(Extracted data entries)
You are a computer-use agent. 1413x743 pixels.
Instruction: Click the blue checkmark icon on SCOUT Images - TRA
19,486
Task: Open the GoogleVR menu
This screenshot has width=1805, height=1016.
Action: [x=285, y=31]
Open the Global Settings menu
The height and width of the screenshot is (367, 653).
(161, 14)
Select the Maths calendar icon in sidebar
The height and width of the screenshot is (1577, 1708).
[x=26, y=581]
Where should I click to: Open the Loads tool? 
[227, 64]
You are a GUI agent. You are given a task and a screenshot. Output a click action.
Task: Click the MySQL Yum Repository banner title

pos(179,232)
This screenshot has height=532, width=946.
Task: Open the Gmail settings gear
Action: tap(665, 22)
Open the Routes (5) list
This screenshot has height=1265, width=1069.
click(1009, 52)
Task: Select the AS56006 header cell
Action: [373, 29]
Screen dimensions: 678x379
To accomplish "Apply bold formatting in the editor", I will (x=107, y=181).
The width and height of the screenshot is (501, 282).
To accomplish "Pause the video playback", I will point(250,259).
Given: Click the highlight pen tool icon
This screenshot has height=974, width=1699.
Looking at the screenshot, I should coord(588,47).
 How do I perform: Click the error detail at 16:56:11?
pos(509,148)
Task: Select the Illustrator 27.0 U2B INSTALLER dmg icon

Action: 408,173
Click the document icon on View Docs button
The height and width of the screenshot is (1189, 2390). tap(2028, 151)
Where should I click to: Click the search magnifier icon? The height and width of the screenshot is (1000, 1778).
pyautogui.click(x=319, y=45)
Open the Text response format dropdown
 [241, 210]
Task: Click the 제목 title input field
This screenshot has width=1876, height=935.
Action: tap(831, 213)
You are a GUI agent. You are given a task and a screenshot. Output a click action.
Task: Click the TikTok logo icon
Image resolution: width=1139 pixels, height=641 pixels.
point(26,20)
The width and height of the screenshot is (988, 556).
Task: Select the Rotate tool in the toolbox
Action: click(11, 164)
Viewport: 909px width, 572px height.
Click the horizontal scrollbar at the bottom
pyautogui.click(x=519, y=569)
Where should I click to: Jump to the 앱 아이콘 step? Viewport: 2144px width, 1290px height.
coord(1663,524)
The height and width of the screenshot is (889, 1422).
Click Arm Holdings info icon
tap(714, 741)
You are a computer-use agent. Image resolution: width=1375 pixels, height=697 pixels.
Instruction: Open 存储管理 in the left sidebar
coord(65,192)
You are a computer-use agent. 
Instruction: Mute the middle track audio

ABOUT THIS TASK: Every line from the one containing "Where should I click to: Open" through the end of the entries above must be echoed exactly, with both ends kept.

ANSWER SECTION:
Where should I click to: Open the Loads tool? 
[227, 64]
You are a GUI agent. You are given a task and a screenshot. Output a click action.
Task: Click the MySQL Yum Repository banner title

pos(179,232)
This screenshot has height=532, width=946.
Task: Open the Gmail settings gear
Action: tap(665, 22)
Open the Routes (5) list
This screenshot has height=1265, width=1069.
click(1009, 52)
Task: Select the AS56006 header cell
Action: [373, 29]
Screen dimensions: 678x379
To accomplish "Apply bold formatting in the editor", I will (x=107, y=181).
The width and height of the screenshot is (501, 282).
To accomplish "Pause the video playback", I will point(250,259).
Given: Click the highlight pen tool icon
This screenshot has height=974, width=1699.
Looking at the screenshot, I should coord(588,47).
 How do I perform: Click the error detail at 16:56:11?
pos(509,148)
Task: Select the Illustrator 27.0 U2B INSTALLER dmg icon

Action: 408,173
Click the document icon on View Docs button
The height and width of the screenshot is (1189, 2390). tap(2028, 151)
Where should I click to: Click the search magnifier icon? The height and width of the screenshot is (1000, 1778).
pyautogui.click(x=319, y=45)
Open the Text response format dropdown
 [241, 210]
Task: Click the 제목 title input field
This screenshot has width=1876, height=935.
Action: tap(831, 213)
You are a GUI agent. You are given a task and a screenshot. Output a click action.
Task: Click the TikTok logo icon
Image resolution: width=1139 pixels, height=641 pixels.
point(26,20)
The width and height of the screenshot is (988, 556).
Task: Select the Rotate tool in the toolbox
Action: click(11, 164)
Viewport: 909px width, 572px height.
Click the horizontal scrollbar at the bottom
pyautogui.click(x=519, y=569)
Where should I click to: Jump to the 앱 아이콘 step? Viewport: 2144px width, 1290px height.
coord(1663,524)
The height and width of the screenshot is (889, 1422).
Click Arm Holdings info icon
tap(714, 741)
You are a computer-use agent. Image resolution: width=1375 pixels, height=697 pixels.
Instruction: Open 存储管理 in the left sidebar
coord(65,192)
You are a computer-use agent. 
Instruction: Mute the middle track audio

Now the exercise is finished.